MASlos

27.04.1979

Auf der Hannover-Messe '79 hat IBM eine Marketing-Taktik für Software-Produkte eingeführt, die dem Wettbewerb noch schwer zu schaffen machen dürfte. Das Ablaufmuster ist denkbar einfach: Erst ankündigen, dann entwickeln - wie es die IBM-Basis-Datenverarbeitung mit dem "Modularen Anwendungssystem" MAS-II exerziert - in dem Verfügbarkeitsfristen von 24 Monaten - und länger - in Aussicht gestellt wurden (vgl. Seite 1).

IBM-Begründung: Der Besteller des Datenbank-Computers System /38 soll bereits heute wissen, was er mit einem System, das bekanntlich ebenfalls nicht vor Ende 1979 ausgeliefert wird, alles anstellen kann.

IBM erwartet Verständnis, denn MAS sei "ein hochkomplexes Anwendungssystem". Und als Bonbon verspricht der Marktführer, daß sich das Warten lohne ("Wir wissen genau, wie die Logik der MAS-II-Programme aussieht").

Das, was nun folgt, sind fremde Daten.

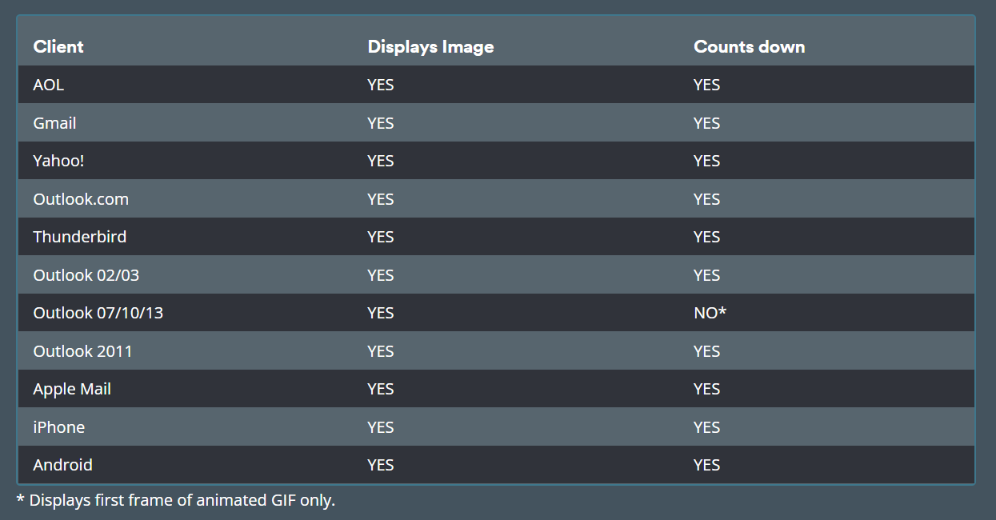
Task: Click the Client column header
Action: (58, 46)
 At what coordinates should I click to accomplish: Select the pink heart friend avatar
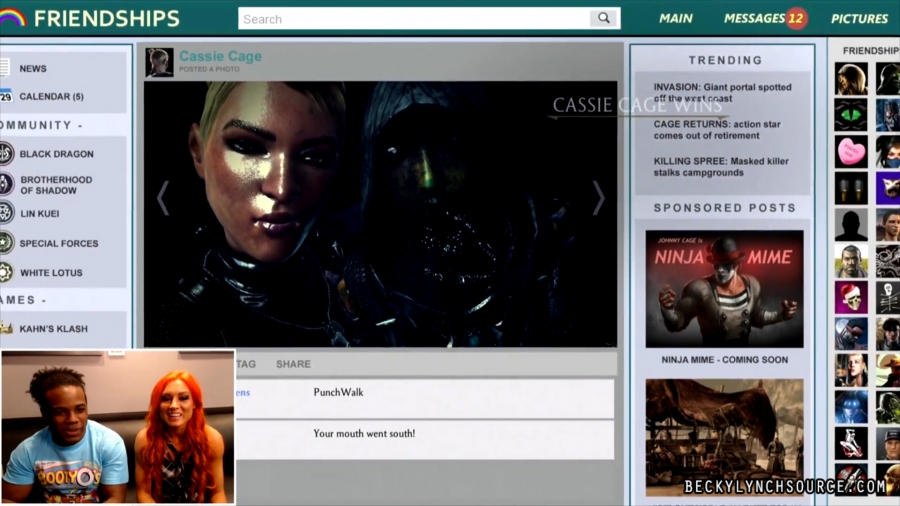851,152
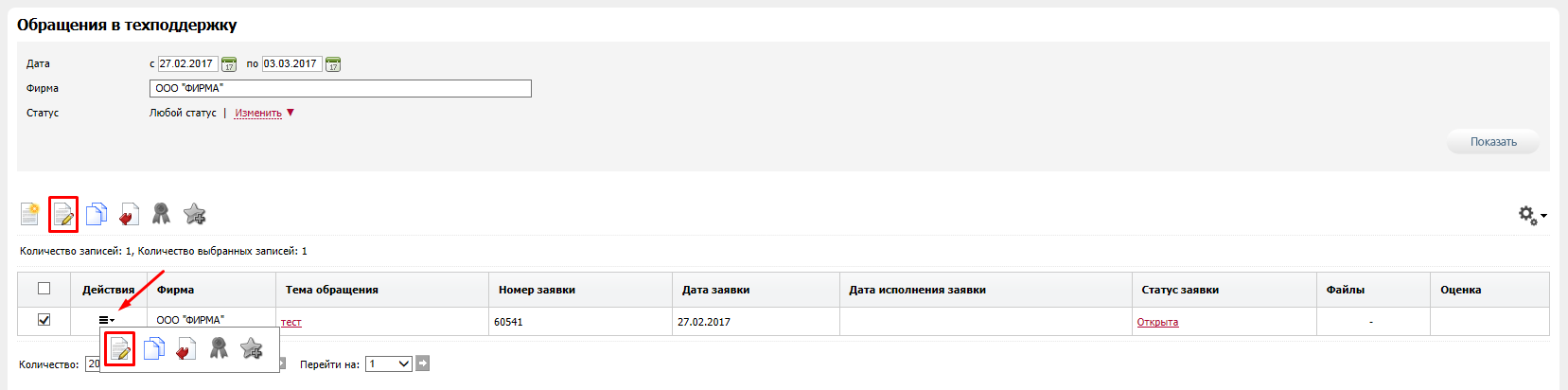
Task: Open the start date calendar picker
Action: click(x=229, y=64)
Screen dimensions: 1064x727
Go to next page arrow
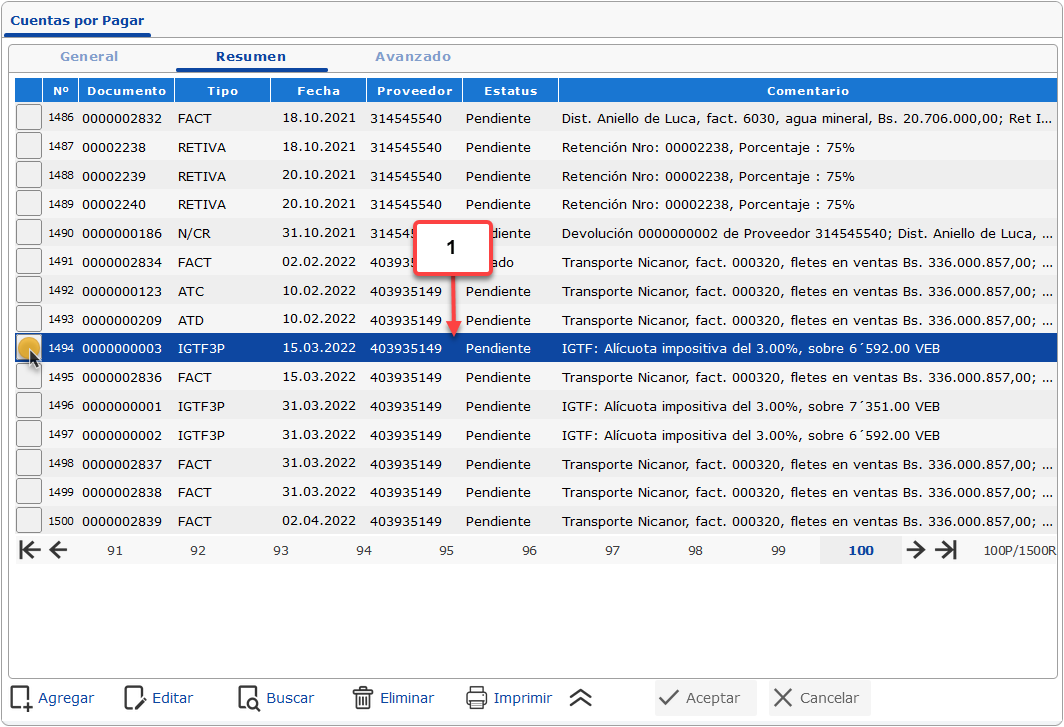click(x=915, y=550)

Nun bezweifelt gewiß niemand, daß IBM programmieren kann. So steht außer Frage, daß MAS-II zum zugesagten Termin "fertig" wird. Im Gegenteil: Die IBM-Software-Spezialisten haben oft genug bewiesen, daß sie Programmpakete, die zunächst mit langer Lead-Time angekündigt worden waren, dann doch früher abliefern konnten.

Dies ist jedoch nicht das Problem: Ob MAS-II rechtzeitig fertig wird. Sondern: Ob MAS-II eine "Fertig"-Lösung darstellen wird, die mit der Anwendungswirklichkeit "fertig" wird.

Immerhin erhebt IBM den Anspruch, die Anwendungsvielfalt ließe sich "MAS"ipulieren, mit einem - zugegeben feinkörnigen - Modulraster wirklichkeitsgetreu abbilden, wobei - wie IBM zugibt - geringfügige Unschärfen in Kauf genommen werden müßten.

Dagegen steht die - übrigens von BD-Chef Rolf-Dieter Leister selbst aufgestellte Behauptung, es gebe "keine Standardsoftware für Standardprobleme in Standardbetrieben". Logisch, daß Leister dies nicht auf MAS-II bezieht, weil dies nach IBM-Verständnis kein Standardpaket im herkömmlichen Sinn ist.

Das Gegenteil ist zunächst nicht zu beweisen, solange IBM MAS-II nicht vorzeigt - und dies kann IBM erst 1981. Verringert Warten das Risiko?